ESPIONAJE BRITÁNICO REVELA UN GRAN CIBERATAQUE

El Reino Unido condujo una “gran cibercampaña ofensiva” contra el Estado Islámico, reveló hoy el jefe del servicio británico de espionaje informático (GCHQ) Jeremy Fleming, quien afirmó que la operación obstaculizó la capacidad del grupo radical de coordinar ataques y limitó su propaganda.
Se trata de la primera vez que el Reino Unido logra sistemáticamente degradar los esfuerzos online de un enemigo en una campaña militar, aseguró Fleming en su primer discurso público al frente del GCHQ, informó la cadena BBC.
“Los resultados de estas operaciones son muy variados”, sostuvo al precisar que en 2017 “hubo momentos en que Daesh, como también se llama al Estado Islámico, encontró casi imposible difundir su odio online, utilizar sus canales normales para difundir su retórica o confiar en sus publicaciones”.
Hasta ahora esta cibercampaña no había tomado estado público porque era “demasiado sensible” como para hablar de ella, pero había logrado interrumpir actividades del grupo extremista e incluso había destruido equipos y redes, dijo Fleming.
“Esta campaña muestra cuán enfocado y efectivo puede ser la ciber-ofensa”, destacó.
Por otra parte, Fleming cuestionó a Rusia por practicar un “ciberactivismo inaceptable”, que es una “amenaza creciente” para el Reino Unido y sus aliados, y en este sentido recordó el ciberataque con el ransomware NotPetya contra Ucrania, en junio del año pasado, que se extendió por todo el mundo.

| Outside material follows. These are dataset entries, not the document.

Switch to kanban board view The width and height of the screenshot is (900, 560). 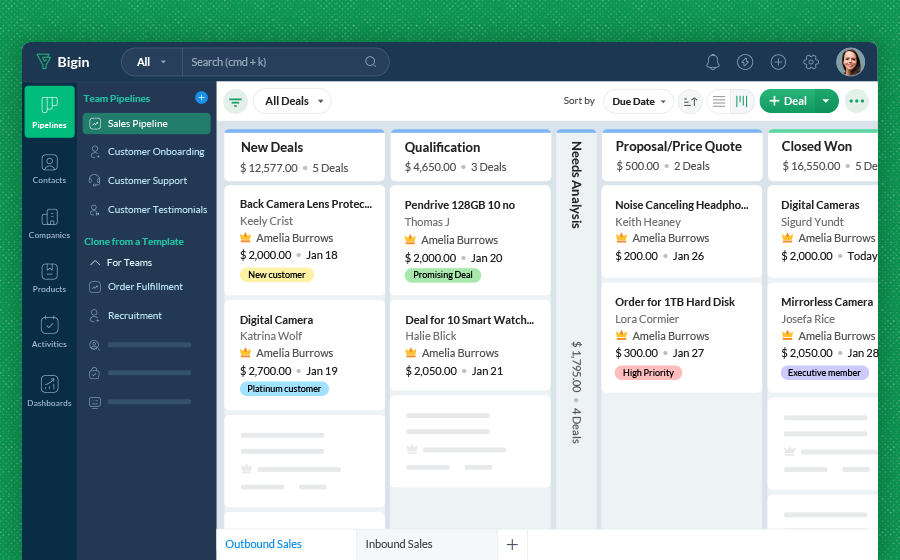tap(741, 101)
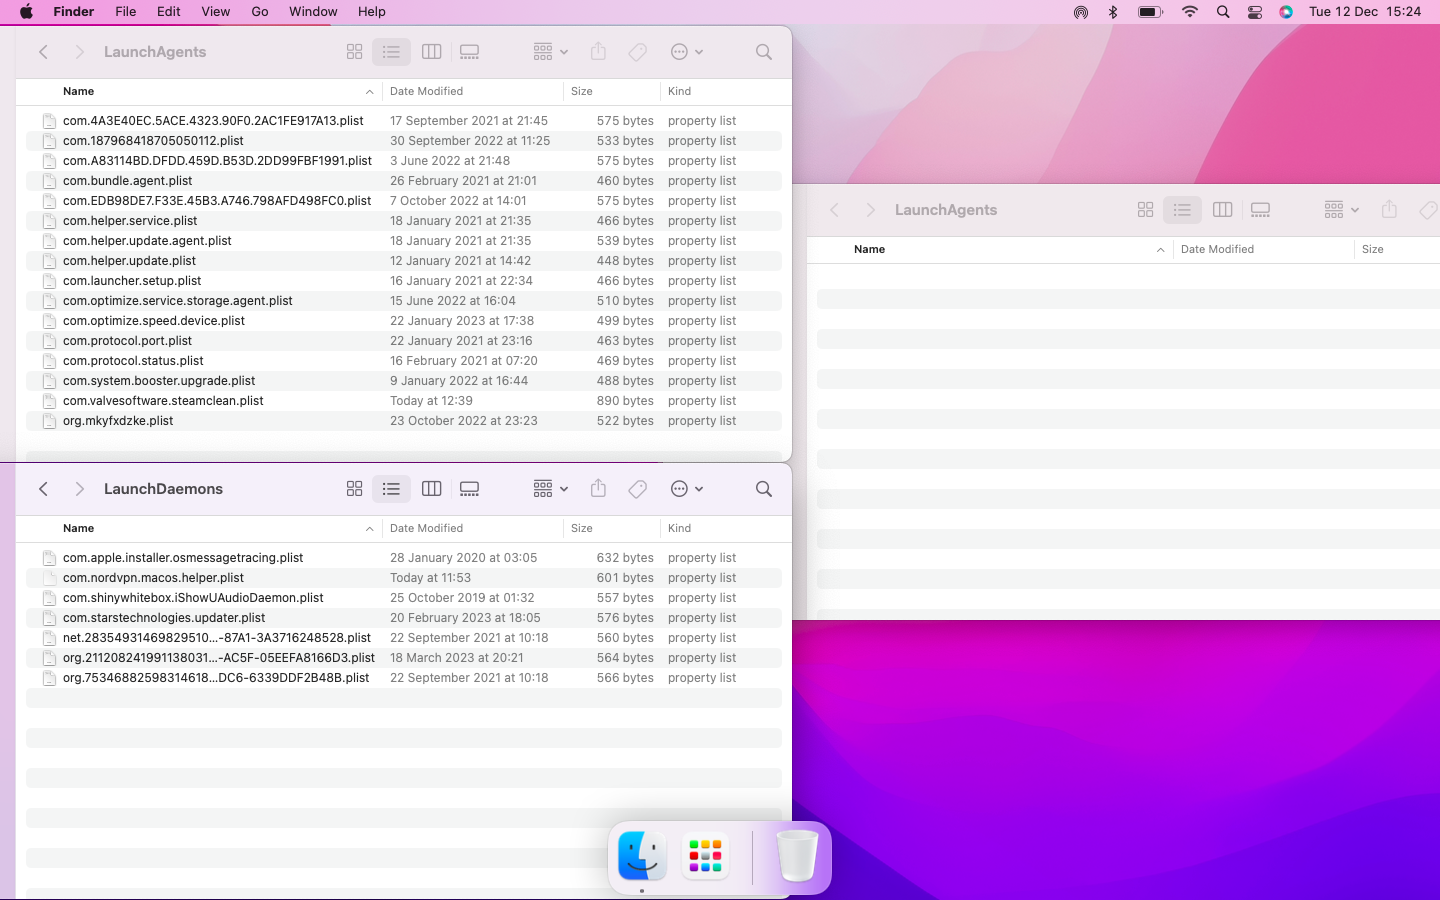Screen dimensions: 1440x900
Task: Activate search in the LaunchAgents window
Action: tap(763, 52)

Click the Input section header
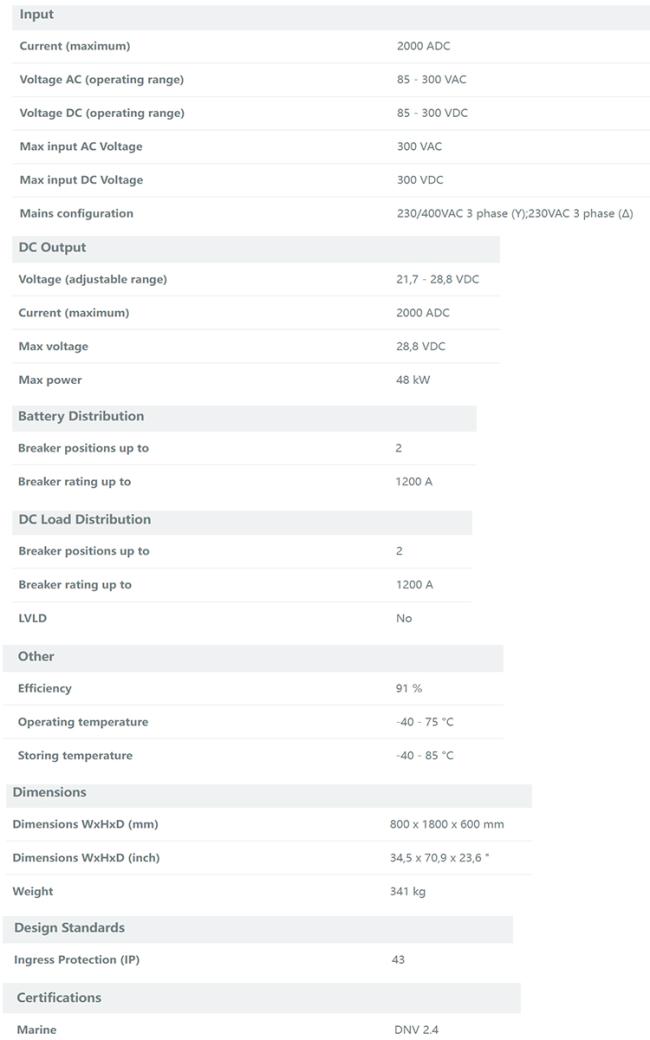(37, 15)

“No están jugando con las mismas reglas”, dijo el director de la agencia británica de espionaje informático, para quien “están borrando los límites entre la actividad criminal y estatal”.
El ciberataque con el gusano llamado NotPetya, que afectó a cientos de empresas en 65 países pero perjudicó principalmente a Ucrania, no fue una acción regular con fines comerciales sino la puesta en acción de un arma de la ciberguerra, coincidieron especialistas en aquel momento.
En concreto, alrededor de 2.000 computadoras de cientos de empresas en varios países amanecieron infectadas por lo que parecía un ransomware -un tipo de malware que encripta equipos o archivos y exige un pago para liberarlos-, que pedía un rescate de 300 dólares.
Sin embargo, NotPetya no solo cifraba archivos sino que corrompía parte del sistema de arranque de las máquinas infectadas y dañaba el disco rígido, un poder de destrucción para el cual no hay una “cura” y que dejó miles de computadoras inutilizadas.